Arts Hound

Creative disruption: As PIELC (the Public Interest Environmental Law Conference) wraps Eugene in a big green hug March 5-8, one of the conference panelists, writer Mary DeMocker, is “condemning” her neighborhood with an interactive public art installation. DeMocker has run a 300-foot faux liquified natural gas pipeline through the yards along the 21st avenue block between Agate and Emerald, which will be up through Sunday, March 8. “I started out just thinking it would be on my front lawn,” DeMocker says, but then neighbors warmed to the idea. “I talked to them one by one.” The installation draws attention to the local and global environmental hazards of the LNG pipeline, as well as highlighting the PIELC panel “Creative Disruption: How Ordinary People are Breaking All the Rules — and Saving Planet Earth” with DeMocker as well as Bill McKibben, Kathleen Dean Moore and Mary C. Wood 4 pm Thursday, March 5, in the EMU Ballroom on the UO campus.

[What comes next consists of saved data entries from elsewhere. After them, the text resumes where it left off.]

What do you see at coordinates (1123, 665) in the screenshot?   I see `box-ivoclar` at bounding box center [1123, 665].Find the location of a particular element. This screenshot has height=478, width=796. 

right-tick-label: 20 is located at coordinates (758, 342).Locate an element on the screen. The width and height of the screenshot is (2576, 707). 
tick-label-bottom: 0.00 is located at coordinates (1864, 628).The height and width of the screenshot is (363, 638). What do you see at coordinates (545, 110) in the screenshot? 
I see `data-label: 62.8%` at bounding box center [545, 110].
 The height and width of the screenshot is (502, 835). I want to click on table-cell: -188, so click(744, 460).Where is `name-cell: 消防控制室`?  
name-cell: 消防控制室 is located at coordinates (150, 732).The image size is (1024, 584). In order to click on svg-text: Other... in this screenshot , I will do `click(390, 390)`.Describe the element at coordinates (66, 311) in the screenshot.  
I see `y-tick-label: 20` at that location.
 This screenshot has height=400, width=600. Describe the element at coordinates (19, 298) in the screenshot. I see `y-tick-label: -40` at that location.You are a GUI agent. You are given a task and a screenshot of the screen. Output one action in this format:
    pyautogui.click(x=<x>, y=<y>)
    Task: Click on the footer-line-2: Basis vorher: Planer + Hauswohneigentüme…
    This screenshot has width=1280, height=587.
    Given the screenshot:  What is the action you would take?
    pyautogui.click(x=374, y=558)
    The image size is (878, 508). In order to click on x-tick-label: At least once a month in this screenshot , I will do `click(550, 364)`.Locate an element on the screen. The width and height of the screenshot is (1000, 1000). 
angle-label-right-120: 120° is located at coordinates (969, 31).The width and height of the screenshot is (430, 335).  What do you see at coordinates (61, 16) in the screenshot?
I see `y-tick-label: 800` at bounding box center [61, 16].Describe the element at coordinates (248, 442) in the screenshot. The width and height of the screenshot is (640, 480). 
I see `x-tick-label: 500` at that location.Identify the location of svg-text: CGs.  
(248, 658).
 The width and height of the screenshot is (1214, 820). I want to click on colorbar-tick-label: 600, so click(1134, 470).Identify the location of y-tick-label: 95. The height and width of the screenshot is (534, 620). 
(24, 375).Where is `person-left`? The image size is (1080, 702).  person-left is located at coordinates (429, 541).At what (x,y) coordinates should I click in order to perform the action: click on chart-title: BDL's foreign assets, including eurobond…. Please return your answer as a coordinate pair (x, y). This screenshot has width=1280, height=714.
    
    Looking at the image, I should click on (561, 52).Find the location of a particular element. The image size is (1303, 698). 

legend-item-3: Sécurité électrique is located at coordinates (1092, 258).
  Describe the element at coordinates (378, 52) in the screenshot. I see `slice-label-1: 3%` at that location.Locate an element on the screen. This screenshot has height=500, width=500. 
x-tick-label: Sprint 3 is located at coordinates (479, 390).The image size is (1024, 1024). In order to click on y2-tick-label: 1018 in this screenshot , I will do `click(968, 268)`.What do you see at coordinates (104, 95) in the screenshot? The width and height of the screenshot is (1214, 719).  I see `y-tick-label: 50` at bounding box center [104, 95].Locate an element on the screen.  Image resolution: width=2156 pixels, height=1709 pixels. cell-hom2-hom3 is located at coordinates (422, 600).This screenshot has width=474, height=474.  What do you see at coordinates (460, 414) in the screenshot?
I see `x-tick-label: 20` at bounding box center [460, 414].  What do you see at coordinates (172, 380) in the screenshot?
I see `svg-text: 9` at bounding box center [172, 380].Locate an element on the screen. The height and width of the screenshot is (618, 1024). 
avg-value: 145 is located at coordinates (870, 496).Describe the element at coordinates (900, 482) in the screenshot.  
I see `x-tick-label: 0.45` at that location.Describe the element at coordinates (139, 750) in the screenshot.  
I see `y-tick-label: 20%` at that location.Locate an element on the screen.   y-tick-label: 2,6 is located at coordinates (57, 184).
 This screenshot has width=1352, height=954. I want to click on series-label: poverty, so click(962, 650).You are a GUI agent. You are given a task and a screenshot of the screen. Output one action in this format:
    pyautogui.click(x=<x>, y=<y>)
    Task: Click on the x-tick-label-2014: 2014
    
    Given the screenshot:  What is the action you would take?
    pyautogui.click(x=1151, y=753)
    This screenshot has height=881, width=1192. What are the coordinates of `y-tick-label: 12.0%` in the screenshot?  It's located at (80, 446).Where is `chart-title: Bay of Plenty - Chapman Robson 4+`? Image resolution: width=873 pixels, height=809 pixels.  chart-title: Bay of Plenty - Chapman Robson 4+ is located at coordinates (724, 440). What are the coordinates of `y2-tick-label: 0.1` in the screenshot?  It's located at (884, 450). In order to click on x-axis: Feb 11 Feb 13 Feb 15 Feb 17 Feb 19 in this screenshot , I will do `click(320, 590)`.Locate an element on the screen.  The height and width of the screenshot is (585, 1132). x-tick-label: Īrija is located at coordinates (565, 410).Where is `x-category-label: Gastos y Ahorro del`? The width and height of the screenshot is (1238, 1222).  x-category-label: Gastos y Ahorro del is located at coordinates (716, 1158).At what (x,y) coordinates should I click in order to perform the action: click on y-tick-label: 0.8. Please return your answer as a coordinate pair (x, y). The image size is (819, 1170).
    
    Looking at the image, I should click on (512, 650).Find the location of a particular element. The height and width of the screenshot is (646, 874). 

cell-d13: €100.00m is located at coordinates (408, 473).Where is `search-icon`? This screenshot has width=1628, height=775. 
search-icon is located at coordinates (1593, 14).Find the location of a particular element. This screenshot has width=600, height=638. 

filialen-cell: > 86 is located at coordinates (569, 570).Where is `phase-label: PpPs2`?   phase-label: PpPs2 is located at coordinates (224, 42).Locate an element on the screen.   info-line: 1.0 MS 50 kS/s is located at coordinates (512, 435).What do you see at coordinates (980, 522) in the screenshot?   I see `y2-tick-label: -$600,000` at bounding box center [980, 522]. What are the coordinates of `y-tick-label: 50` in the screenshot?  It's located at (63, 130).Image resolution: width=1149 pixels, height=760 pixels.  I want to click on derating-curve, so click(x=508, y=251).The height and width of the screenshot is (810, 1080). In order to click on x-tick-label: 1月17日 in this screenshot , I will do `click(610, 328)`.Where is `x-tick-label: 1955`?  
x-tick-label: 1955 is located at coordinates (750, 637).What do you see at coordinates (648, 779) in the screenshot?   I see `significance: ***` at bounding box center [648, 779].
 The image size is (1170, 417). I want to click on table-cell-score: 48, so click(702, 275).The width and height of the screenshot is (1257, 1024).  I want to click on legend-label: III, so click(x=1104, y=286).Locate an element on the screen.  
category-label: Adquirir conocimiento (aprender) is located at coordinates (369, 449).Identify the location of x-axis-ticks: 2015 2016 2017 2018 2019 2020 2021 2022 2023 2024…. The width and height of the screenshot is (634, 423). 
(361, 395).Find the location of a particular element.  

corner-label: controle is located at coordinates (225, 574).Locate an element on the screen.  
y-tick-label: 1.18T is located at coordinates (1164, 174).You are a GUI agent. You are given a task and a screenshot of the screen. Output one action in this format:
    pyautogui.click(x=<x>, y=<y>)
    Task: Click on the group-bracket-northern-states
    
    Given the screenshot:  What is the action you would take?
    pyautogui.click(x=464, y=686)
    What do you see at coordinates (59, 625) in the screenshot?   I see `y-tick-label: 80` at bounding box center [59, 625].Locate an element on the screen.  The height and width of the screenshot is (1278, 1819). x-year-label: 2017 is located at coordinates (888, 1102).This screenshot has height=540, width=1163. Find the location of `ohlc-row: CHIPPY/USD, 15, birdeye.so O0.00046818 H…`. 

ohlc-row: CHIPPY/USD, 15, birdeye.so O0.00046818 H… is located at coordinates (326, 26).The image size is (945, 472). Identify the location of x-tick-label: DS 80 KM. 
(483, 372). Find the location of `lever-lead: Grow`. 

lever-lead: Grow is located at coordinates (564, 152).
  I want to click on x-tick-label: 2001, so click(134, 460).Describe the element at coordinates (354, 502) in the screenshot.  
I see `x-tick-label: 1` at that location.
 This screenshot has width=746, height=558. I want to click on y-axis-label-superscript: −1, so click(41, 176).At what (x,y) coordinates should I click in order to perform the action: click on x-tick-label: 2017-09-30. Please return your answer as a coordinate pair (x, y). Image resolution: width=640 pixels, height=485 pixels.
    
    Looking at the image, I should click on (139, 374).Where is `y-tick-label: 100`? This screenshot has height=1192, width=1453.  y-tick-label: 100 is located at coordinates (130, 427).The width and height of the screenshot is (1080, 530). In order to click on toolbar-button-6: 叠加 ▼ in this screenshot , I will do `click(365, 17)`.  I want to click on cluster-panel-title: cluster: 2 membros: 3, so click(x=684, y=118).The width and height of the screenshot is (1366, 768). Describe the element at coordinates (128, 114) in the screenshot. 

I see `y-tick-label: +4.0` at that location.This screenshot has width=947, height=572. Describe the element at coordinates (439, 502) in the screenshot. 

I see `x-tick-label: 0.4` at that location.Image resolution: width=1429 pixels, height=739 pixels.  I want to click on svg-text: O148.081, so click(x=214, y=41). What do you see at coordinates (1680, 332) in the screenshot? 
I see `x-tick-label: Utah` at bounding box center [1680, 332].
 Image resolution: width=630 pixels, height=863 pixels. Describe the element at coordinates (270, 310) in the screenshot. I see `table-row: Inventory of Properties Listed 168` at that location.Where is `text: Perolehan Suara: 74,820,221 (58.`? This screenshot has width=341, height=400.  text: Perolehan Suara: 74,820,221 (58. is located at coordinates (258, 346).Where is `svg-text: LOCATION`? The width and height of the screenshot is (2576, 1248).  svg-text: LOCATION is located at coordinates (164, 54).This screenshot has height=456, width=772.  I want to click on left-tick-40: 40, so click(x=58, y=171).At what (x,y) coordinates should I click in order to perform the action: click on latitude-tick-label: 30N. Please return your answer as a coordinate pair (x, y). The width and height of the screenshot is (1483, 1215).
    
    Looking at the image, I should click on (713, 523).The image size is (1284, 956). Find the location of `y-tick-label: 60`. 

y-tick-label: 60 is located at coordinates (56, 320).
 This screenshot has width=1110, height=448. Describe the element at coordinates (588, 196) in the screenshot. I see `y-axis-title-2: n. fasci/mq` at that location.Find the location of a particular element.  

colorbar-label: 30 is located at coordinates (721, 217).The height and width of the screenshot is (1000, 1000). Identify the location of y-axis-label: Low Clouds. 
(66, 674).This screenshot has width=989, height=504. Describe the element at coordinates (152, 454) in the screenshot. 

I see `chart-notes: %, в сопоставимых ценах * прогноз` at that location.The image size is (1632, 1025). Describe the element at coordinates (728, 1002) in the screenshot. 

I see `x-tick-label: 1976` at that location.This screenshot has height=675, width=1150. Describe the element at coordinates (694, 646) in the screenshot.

Eugene restaurant The Cannery (345 E. 11th Ave) unveils a new mural by local artist Erik Roggeveen 5:30 pm Friday, March 6. The 112-square-foot mural will hang in a “heavy-duty mounting system” that protects the original piece while allowing other art to rotate in and out.

The March First Friday ArtWalk is a collaboration between Lane Arts Council and the Eugene Opera, which presents Stephen Sondheim’s Sweeney Todd: The Demon Barber of Fleet Street March 13 and 15 at the Hult, as well as members of the Downtown Eugene Merchants group who “will have tonsorial, meat pie and related offerings to help turn Willamette St. into Sweeney Todd’s Fleet Street for the evening.” The ArtWalk kicks off at The New Zone Gallery for the non-juried Zone 4 All show at 5:30 pm.

Mall madness: The monthly LGBTQ mixer Made in the USA goes big this month, expanding from its usual digs at The Barn Light to the Broadway Commerce Center atrium 6 to 9:30 pm Friday, March 6. The state theme is Minnesota, so event organizer John O’Malley will recreate a “Mall of America” in the atrium with vendors including Heritage Dry Goods, Oak Street Vintage, Funagain Games, Will Leather Goods and House of Records.